Azure 狀態歷程記錄

產品:

地區:

日期:

2018年2月

2/15

Infrastructure - West Europe

Summary of impact: Between 15:48 and 17:01 UTC on 15 Feb 2018, a subset of customers in West Europe may have experienced difficulties connecting to resources hosted in this region. This may have included SQL Database, IoT Central, App Services, Azure Search, Virtual Machines, Azure Redis Cache, Azure Cosmos DB, Logic Apps, and Storage.

Preliminary root cause: Engineers determined that this was caused by a power event.

Mitigation: The issue was self-healed as the hardware automatically restarted.

Next steps: Engineers will continue to investigate to establish the full root cause and a comprehensive Root Cause Analysis report will be posted on this Status History page once completed.

2018年1月

1/27

Service Bus - West US

Summary of impact: Between 07:10 and 11:42 UTC and then again from 13:05 and 17:40 UTC on 27 Jan 2018, a subset of customers using Service Bus in West US may have experienced difficulties connecting to resources hosted in this region.
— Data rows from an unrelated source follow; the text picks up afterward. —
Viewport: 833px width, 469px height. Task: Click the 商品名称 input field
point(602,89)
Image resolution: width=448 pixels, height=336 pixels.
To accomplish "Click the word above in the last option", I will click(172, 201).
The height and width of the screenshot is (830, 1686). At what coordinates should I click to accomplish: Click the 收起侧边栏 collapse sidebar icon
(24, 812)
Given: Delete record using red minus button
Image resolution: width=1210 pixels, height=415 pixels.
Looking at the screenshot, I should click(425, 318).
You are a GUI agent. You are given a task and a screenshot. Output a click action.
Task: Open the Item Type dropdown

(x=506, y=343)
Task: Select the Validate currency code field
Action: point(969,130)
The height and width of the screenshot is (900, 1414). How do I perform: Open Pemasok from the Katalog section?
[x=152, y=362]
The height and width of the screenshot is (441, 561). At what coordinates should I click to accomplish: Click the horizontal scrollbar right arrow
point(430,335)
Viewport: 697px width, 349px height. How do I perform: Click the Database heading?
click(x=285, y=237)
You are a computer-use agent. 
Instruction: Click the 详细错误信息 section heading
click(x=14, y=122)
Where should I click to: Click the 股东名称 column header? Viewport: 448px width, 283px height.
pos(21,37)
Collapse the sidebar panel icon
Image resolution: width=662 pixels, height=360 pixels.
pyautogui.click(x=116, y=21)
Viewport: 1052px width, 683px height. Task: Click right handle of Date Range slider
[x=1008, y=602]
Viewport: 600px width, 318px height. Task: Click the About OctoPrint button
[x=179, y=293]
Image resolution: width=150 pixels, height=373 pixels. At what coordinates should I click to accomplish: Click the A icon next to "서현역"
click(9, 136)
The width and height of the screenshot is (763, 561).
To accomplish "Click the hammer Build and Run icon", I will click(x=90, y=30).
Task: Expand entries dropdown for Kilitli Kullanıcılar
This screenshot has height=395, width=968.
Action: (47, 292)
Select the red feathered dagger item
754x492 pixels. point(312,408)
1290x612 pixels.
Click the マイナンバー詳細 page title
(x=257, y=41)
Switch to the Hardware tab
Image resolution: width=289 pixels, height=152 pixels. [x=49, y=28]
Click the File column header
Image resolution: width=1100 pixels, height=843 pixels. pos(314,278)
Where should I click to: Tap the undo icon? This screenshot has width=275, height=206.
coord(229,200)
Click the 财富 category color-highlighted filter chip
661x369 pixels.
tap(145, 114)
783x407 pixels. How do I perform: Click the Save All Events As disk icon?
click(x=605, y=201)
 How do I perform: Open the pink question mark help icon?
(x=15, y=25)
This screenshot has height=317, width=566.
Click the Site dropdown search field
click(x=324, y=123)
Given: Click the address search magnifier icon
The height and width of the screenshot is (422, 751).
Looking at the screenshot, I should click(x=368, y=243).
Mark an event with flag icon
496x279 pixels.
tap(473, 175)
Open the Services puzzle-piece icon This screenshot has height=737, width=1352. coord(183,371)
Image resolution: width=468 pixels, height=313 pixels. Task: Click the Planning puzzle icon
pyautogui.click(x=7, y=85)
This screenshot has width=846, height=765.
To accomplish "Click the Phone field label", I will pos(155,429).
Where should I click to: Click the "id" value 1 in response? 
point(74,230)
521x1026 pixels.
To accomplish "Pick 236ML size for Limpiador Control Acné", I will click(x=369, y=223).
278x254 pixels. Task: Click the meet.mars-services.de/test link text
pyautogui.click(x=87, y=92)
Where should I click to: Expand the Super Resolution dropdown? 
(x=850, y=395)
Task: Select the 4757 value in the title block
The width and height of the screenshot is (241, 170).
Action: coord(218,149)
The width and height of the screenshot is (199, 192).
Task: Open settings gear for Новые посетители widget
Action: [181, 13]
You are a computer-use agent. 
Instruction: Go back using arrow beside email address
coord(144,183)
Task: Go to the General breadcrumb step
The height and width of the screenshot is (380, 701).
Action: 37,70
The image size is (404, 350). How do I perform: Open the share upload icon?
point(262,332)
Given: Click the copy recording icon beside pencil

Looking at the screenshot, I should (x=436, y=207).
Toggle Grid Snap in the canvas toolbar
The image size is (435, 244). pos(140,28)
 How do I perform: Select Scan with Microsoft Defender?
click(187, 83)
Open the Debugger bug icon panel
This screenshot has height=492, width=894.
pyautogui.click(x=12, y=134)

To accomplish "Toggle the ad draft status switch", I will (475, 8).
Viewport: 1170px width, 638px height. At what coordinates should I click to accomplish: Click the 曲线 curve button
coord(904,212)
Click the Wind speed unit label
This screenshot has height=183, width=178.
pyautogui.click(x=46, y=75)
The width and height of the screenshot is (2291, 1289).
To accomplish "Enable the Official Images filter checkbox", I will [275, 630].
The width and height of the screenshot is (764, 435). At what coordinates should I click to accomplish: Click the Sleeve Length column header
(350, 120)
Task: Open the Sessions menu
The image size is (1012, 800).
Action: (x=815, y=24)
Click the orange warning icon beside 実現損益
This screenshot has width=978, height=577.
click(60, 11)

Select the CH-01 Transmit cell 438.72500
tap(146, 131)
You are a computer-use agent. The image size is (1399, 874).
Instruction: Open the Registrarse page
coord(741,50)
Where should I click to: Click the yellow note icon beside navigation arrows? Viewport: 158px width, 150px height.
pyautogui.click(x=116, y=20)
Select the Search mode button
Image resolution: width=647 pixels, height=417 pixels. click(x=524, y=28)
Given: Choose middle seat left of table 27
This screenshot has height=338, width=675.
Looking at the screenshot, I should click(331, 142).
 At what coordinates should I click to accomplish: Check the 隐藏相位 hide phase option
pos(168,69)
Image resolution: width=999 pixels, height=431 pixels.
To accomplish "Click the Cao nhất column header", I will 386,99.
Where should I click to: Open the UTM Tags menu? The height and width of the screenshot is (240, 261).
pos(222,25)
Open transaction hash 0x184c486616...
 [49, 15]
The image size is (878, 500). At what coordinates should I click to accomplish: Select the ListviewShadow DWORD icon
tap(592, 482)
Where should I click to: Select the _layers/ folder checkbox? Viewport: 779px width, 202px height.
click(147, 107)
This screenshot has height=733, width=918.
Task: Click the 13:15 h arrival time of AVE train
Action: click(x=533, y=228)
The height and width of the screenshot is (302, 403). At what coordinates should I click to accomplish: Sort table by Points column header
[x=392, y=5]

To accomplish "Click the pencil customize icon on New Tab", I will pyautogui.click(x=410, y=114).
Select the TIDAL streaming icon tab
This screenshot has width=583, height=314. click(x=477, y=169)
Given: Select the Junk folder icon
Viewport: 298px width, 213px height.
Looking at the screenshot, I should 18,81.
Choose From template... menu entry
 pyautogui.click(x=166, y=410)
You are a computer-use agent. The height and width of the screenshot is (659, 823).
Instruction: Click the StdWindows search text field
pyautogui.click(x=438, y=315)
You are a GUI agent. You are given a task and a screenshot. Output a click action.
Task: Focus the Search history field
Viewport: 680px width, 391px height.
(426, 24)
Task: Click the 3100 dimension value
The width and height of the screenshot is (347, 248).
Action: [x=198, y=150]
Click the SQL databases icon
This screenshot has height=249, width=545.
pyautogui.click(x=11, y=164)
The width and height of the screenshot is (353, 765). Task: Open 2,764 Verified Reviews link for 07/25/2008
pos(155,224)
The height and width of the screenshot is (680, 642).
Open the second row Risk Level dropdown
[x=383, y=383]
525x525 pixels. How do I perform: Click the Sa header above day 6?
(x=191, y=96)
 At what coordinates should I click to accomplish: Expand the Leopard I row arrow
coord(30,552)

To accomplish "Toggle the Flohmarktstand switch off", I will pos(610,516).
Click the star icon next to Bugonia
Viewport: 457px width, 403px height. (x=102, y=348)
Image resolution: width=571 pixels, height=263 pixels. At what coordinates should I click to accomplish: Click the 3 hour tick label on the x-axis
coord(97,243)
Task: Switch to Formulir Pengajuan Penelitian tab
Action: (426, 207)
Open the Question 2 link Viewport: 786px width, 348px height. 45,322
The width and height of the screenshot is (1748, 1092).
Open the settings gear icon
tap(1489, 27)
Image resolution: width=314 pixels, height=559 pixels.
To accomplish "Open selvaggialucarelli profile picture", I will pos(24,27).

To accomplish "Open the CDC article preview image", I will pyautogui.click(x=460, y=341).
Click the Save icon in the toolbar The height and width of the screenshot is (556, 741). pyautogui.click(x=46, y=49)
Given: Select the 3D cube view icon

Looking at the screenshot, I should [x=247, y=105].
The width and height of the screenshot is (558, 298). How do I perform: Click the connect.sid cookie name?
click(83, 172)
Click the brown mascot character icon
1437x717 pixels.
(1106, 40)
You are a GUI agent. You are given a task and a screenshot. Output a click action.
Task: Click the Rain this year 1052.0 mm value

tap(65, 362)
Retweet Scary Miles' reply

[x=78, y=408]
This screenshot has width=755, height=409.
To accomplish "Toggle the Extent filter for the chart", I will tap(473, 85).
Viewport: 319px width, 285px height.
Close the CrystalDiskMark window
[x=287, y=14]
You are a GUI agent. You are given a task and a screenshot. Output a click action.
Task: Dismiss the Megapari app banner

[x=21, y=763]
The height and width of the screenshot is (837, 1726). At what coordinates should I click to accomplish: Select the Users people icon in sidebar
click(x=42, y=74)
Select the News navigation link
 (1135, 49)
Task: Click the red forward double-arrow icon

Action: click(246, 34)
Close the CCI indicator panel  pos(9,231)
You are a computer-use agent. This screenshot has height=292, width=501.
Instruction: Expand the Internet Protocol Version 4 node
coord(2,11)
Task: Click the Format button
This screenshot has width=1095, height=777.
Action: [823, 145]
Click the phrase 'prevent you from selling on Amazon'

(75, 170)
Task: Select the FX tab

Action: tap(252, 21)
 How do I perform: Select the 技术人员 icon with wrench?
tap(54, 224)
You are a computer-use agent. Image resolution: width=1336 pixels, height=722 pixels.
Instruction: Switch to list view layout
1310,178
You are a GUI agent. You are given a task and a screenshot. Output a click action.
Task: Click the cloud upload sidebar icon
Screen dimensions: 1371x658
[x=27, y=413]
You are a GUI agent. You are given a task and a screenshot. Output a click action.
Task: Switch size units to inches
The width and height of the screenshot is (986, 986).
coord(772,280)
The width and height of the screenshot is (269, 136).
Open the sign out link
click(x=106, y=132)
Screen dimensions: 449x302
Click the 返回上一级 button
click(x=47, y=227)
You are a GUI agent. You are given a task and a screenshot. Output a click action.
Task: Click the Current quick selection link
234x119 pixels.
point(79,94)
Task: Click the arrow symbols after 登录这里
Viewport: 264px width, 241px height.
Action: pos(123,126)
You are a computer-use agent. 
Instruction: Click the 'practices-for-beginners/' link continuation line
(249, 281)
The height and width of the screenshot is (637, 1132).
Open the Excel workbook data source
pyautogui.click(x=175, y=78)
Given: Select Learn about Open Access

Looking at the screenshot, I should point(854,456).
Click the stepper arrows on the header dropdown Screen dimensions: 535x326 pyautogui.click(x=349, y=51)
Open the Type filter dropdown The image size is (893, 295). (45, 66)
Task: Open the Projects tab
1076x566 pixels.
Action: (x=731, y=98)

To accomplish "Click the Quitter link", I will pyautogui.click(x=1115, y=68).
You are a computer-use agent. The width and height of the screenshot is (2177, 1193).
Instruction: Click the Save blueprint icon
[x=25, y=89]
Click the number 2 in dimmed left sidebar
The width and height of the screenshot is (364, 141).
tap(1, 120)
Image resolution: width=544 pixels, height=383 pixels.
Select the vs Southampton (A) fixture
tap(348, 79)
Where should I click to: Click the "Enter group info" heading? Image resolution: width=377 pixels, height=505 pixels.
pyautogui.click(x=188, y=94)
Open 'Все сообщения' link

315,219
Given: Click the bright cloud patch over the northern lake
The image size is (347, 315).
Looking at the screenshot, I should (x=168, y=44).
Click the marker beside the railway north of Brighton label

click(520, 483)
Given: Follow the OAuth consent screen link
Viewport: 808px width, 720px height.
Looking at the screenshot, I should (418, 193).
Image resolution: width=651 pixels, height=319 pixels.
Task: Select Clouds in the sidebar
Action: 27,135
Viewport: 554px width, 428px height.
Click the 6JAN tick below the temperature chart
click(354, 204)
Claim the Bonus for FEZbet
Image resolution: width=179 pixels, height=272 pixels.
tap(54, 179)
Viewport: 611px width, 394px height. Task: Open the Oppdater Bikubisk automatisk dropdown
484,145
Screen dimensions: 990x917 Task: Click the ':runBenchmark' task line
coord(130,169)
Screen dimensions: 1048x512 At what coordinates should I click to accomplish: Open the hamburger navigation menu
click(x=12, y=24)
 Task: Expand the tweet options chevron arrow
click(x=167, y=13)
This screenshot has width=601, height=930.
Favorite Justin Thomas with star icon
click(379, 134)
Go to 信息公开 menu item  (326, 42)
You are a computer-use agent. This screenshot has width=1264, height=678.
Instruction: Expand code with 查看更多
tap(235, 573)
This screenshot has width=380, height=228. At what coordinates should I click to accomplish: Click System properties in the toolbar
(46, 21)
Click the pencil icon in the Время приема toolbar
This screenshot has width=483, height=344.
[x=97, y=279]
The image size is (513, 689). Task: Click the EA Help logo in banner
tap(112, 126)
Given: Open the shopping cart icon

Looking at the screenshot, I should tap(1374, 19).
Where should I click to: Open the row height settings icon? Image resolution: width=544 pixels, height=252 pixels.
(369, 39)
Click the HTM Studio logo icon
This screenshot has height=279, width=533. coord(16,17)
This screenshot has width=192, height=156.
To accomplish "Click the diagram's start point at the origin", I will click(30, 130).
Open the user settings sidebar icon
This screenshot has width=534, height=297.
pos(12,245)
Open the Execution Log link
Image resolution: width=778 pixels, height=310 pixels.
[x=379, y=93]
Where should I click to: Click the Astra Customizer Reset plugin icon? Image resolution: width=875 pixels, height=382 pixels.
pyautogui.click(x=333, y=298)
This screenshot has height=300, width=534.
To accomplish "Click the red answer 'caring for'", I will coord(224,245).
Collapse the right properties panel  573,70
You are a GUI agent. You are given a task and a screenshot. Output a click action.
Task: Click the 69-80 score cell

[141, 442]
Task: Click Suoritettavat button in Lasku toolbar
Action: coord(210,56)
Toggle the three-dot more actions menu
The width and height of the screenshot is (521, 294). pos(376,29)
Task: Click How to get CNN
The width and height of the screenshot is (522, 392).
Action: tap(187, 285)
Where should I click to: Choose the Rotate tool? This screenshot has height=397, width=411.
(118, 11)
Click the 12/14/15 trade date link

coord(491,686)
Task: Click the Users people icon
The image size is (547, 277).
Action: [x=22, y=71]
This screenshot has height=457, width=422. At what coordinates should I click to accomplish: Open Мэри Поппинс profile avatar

Preliminary root cause: Engineers determined that instances of a backend service responsible for processing service management requests became unhealthy, preventing requests from completing.

Mitigation: Engineers performed a manual restart of a backend service to mitigate the issue. 

Next steps: Engineers will continue to investigate to establish the full root cause and prevent future occurrences.

1/24

App Service - East US

Summary of impact: Between 08:02 and 15:21 UTC on 24 Jan 2018, a subset of customers using App Service in East US may have experienced intermittent latency, timeouts or HTTP 500-level response codes while performing service management operations such as site create, delete and move resources on App Service deployments. Auto-scaling and loading site metrics may also have been impacted.

Preliminary root cause: Engineers determined that a single scale unit had reached an operational threshold manifesting in increased latency and timeouts for impacted customers.

Mitigation: Engineers performed a change to the service configuration to optimise traffic which mitigated the issue.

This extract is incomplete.